» What this task involves:
Copy exactly the lines from the start of the data below through the one that carries "The height and width of the screenshot is (462, 868).", and only those.

══ Data for the task ══

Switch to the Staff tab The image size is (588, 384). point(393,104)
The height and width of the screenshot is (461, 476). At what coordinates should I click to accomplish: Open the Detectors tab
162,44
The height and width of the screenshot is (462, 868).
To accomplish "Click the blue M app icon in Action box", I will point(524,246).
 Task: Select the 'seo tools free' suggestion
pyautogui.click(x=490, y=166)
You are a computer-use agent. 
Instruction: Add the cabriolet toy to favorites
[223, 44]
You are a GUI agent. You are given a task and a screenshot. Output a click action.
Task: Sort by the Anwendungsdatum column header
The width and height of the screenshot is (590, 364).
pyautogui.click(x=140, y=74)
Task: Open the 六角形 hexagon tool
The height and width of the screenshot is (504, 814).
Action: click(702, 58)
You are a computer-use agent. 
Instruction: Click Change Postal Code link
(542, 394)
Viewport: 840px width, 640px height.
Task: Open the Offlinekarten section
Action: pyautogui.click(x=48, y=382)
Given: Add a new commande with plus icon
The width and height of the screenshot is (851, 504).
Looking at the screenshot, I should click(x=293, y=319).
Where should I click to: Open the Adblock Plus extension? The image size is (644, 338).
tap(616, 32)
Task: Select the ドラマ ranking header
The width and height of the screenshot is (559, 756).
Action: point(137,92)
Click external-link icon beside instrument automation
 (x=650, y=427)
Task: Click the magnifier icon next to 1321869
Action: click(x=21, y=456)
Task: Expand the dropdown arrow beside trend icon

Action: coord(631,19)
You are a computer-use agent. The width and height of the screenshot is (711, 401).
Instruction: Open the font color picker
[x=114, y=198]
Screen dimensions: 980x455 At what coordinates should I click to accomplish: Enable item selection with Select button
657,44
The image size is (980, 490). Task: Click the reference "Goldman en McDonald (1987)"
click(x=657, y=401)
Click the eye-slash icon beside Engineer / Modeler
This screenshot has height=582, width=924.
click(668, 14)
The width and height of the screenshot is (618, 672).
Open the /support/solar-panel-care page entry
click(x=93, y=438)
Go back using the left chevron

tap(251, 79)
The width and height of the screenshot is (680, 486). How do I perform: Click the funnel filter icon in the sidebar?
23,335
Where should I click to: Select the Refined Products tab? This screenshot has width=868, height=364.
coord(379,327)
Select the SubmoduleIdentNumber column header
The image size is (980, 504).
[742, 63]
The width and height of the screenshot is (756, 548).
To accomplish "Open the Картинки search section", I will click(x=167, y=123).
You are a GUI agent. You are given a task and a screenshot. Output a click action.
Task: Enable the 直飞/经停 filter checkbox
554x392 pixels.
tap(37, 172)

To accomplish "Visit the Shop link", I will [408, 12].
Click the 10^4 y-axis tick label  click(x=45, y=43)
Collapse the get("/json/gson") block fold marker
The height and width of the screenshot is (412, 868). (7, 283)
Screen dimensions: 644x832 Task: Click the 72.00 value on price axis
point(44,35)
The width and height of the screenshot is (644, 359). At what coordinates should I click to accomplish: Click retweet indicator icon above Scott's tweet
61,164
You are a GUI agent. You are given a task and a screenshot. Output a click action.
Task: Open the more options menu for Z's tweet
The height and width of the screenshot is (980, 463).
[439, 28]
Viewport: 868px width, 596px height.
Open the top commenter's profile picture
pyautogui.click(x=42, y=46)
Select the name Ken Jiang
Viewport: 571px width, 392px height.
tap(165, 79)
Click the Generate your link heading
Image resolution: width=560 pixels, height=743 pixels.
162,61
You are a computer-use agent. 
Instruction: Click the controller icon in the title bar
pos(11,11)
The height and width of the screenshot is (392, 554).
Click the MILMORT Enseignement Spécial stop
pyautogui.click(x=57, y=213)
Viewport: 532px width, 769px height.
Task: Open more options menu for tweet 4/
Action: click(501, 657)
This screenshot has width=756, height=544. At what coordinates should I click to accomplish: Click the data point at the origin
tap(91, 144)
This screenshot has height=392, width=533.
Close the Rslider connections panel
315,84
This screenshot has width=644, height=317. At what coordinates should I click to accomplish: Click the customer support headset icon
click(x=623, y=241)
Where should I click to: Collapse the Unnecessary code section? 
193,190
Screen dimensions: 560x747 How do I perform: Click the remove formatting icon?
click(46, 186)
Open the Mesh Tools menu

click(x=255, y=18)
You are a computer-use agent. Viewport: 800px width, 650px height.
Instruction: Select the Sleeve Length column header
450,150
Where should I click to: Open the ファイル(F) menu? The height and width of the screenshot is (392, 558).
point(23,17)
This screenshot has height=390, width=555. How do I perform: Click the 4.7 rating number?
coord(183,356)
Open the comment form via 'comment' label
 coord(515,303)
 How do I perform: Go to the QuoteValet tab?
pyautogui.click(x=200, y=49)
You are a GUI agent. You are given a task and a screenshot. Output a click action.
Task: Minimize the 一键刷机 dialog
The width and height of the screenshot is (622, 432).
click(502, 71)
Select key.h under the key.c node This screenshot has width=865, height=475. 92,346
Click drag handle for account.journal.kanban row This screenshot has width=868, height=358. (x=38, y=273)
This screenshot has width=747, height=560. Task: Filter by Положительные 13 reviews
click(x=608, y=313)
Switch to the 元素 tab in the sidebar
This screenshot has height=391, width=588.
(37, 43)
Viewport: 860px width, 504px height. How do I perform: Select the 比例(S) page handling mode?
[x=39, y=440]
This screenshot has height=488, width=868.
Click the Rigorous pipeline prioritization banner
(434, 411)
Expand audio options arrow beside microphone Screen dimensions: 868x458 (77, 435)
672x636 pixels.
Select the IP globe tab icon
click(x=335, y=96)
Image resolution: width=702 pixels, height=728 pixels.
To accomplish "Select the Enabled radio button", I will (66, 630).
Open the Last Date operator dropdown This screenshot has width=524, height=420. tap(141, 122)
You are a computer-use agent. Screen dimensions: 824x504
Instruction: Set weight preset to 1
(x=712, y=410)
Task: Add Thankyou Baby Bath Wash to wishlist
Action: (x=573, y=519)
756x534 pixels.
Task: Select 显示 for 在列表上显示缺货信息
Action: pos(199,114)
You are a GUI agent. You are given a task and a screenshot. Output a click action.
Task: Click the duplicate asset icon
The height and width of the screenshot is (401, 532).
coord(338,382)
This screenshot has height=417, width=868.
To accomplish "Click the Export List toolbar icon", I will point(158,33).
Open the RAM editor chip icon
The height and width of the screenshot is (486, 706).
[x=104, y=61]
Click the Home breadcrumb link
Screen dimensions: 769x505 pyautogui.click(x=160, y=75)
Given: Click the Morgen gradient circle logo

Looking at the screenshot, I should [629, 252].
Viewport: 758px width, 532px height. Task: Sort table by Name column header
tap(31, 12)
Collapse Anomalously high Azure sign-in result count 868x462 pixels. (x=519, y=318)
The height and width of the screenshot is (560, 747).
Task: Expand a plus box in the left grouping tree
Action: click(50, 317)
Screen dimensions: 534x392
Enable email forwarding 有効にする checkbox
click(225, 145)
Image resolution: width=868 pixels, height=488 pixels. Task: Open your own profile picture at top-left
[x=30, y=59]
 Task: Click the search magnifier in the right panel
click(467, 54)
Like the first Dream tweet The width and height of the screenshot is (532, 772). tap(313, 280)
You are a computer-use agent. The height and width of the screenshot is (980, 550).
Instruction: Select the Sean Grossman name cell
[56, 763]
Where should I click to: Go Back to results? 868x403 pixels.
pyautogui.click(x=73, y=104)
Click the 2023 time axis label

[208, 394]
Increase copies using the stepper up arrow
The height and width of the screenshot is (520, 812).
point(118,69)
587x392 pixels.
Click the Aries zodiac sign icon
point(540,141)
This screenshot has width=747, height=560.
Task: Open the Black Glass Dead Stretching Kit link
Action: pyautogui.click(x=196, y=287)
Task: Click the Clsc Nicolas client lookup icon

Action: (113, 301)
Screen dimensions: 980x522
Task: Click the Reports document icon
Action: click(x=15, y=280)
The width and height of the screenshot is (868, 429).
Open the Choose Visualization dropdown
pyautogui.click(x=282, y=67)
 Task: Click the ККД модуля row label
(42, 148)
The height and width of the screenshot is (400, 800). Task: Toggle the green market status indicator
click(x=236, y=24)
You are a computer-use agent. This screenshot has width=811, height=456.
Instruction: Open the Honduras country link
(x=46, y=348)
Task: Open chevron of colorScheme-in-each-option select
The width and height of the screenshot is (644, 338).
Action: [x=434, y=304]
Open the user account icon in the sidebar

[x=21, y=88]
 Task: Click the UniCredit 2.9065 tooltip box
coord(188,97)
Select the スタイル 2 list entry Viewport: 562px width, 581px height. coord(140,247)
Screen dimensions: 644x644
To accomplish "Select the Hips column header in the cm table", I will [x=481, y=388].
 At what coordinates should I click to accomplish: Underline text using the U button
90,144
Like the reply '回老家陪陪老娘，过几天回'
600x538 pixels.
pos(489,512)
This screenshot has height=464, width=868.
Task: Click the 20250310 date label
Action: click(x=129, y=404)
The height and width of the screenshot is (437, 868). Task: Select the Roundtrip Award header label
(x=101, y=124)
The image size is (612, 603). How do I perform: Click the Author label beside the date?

═══

» Answer box:
Switch to the Staff tab The image size is (588, 384). point(393,104)
The height and width of the screenshot is (461, 476). At what coordinates should I click to accomplish: Open the Detectors tab
162,44
The height and width of the screenshot is (462, 868).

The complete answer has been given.